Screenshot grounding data
┄┄┄┄┄┄┄┄┄┄

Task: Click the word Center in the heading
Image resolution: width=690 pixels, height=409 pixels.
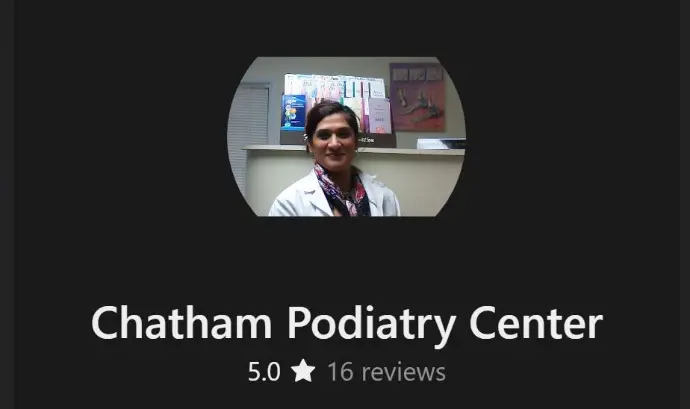Action: tap(536, 324)
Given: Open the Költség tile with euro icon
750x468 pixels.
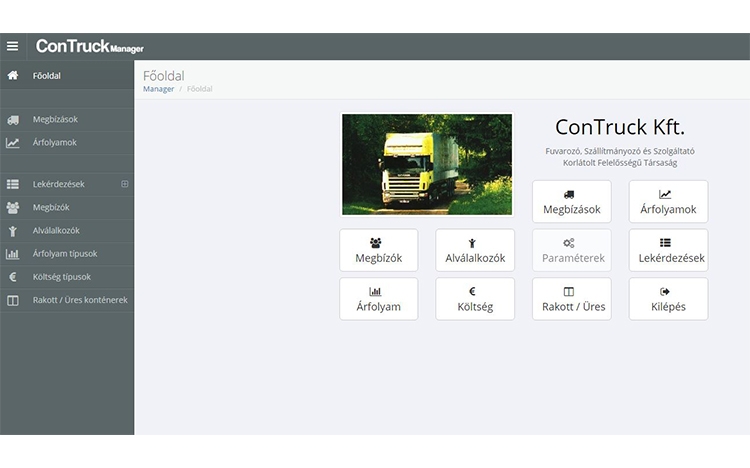Looking at the screenshot, I should pos(475,299).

┄┄┄┄┄┄┄┄┄┄

§ **Assigned task**:
Leaving the pictures out, give back each line above exactly.

§ **Response area**:
Task: Click the word Center in the heading
Image resolution: width=690 pixels, height=409 pixels.
Action: tap(536, 324)
Given: Open the Költség tile with euro icon
750x468 pixels.
Looking at the screenshot, I should pos(475,299).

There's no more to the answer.